Когда мы между Килем и Страсбургом с Александром Львовичем переходили пешком через мост, который соединяет и разделяет Германию и Францию, в сердце моем ожило воспоминание о моей разлуке с отечеством: зеленые воды Рейна шумели у ног наших; утро было ясно, тепло и тихо. Дельвиг поручил мне вспомнить о нем на берегах Рейна; с ним все друзья мои предстали моему воображению. Я вспомнил наши добрые вечерние беседы, где в разговорах тихих, полных чувства, и мечтаниях вылетали за рейнским вином сердца наши и сливались в выражениях, понятных только в кругу нашем, в милом семействе друзей и братий.

VIII

Как только приехали в Париж, Вильгельм совсем забросил дела и почти не видал Александра Львовича. Правда, Александр Львович не очень обременял его занятиями, и секретарство Вильгельма больше ограничивалось разговорами да рассуждениями на самые разнообразные темы. Приходилось иногда и писать письма, полуофициальные и довольно курьезные. В конце каждого письма Александр Львович неукоснительно справлялся о том, что играют сейчас в петербургских театрах и каковы сейчас погоды в Петербурге.
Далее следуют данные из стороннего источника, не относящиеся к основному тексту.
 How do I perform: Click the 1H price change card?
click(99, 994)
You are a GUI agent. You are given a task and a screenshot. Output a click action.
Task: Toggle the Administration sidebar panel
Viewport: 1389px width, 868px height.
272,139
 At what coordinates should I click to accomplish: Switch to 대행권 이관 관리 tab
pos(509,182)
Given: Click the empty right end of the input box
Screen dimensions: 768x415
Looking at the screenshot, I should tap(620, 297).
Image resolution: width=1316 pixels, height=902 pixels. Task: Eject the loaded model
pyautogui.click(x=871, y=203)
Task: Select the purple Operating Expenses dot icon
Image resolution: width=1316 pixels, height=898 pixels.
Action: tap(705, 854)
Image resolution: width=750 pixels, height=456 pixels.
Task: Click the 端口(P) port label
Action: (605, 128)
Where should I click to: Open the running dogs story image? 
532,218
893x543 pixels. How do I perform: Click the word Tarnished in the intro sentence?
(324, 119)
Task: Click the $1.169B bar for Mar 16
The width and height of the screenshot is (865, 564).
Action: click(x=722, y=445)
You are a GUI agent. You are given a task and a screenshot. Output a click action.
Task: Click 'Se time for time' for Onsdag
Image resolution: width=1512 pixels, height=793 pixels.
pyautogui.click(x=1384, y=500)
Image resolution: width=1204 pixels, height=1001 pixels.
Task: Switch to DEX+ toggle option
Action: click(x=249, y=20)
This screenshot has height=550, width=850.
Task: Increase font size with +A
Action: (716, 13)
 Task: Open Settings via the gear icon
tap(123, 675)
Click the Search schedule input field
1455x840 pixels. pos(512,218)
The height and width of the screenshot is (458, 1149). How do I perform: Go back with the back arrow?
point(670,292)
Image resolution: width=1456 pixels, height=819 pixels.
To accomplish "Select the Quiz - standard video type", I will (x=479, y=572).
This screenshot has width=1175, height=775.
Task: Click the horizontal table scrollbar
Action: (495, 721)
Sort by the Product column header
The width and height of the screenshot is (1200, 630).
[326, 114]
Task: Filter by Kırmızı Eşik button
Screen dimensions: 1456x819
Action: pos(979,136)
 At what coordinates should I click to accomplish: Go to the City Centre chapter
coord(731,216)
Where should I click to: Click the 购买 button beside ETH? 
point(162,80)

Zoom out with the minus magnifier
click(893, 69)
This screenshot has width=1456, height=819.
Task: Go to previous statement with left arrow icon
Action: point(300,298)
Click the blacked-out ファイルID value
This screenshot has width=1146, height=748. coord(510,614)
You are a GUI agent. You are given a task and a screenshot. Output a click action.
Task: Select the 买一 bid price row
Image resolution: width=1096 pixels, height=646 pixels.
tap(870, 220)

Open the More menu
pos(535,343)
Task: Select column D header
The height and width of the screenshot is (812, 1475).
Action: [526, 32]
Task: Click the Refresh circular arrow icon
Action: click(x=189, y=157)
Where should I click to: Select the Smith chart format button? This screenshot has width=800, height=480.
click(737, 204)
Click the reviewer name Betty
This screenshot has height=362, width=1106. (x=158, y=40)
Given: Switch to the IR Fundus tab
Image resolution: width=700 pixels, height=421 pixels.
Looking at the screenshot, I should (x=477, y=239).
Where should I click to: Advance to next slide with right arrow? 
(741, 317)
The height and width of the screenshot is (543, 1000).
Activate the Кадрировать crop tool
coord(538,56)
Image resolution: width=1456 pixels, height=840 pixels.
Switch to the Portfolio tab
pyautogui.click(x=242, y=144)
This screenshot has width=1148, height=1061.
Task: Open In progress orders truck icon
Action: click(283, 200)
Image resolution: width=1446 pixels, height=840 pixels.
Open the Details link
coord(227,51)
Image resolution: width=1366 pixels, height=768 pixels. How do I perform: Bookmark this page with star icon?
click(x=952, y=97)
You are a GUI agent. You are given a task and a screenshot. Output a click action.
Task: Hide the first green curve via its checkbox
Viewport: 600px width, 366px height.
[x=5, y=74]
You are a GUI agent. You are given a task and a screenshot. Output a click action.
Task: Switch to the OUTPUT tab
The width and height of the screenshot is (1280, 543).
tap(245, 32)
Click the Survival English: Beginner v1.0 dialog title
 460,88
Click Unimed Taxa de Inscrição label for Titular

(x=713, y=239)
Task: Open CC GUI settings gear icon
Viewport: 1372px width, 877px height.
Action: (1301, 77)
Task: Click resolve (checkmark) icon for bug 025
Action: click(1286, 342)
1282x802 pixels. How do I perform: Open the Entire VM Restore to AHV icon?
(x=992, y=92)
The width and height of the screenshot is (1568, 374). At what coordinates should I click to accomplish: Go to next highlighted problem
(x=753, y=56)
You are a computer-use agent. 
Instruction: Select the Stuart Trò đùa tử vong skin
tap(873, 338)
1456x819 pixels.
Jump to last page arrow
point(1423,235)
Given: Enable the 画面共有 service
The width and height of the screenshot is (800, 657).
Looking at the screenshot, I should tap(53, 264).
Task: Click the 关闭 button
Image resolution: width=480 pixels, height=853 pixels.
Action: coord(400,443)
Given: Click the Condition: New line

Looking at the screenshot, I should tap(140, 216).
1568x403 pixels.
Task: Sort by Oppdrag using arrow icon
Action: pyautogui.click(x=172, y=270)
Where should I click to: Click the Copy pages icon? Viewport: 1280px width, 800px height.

В Париже они прожили зиму. Вильгельм бродил по Парижу. В Лувре он простаивал перед Венерой Милосской по часам вместе с дюжиной приезжих англичан и англичанок, шатался без цели по бульвару Капуцинов и пил дешевое вино в кабачках Латинского квартала. О своем здоровье он и думать забыл. Грудь дышала необычайно легко. Париж был не весел.

В нарядной толпе сновали шпионы: Людовик XVIII боялся заговоров.

С некоторых пор по пятам за Вильгельмом всюду ходил маленький неопрятный человек, белокурый, с водянистыми глазами. Человек был терпелив, заходил за Вильгельмом в кабачки и рассматривал в Лувре старые картины.

Однажды, когда Вильгельм шатался по бульвару, какой-то человек в широкополой шляпе оглянулся на него и остановился. Огромный рост Вильгельма, странная наружность, блуждающие глаза часто останавливали внимание французов и, что особенно было больно Вильгельму, – француженок. Он отлично знал свое безобразие и к удивленным взглядам привык. Но человек смотрел слишком пристально. Это было дерзостью. Вильгельм вспыхнул и шагнул к нему. Знакомые косые глаза посмотрели вдруг на него, и человек сказал изумленно:

– Guillaume!

Кюхля вгляделся.

– Сильвер!

Черт возьми! Это был Броглио.

Броглио возмужал, располнел и хотя был косоглаз, но выглядел совершенным красавцем. С тех пор как они кончили Лицей, он словно в воду канул, никто о нем ничего не знал.

Они зашли в кофейню. В кофейне было много народу. Белокурый человек с водянистыми глазами, не то парикмахер, не то приказчик, сидел в углу.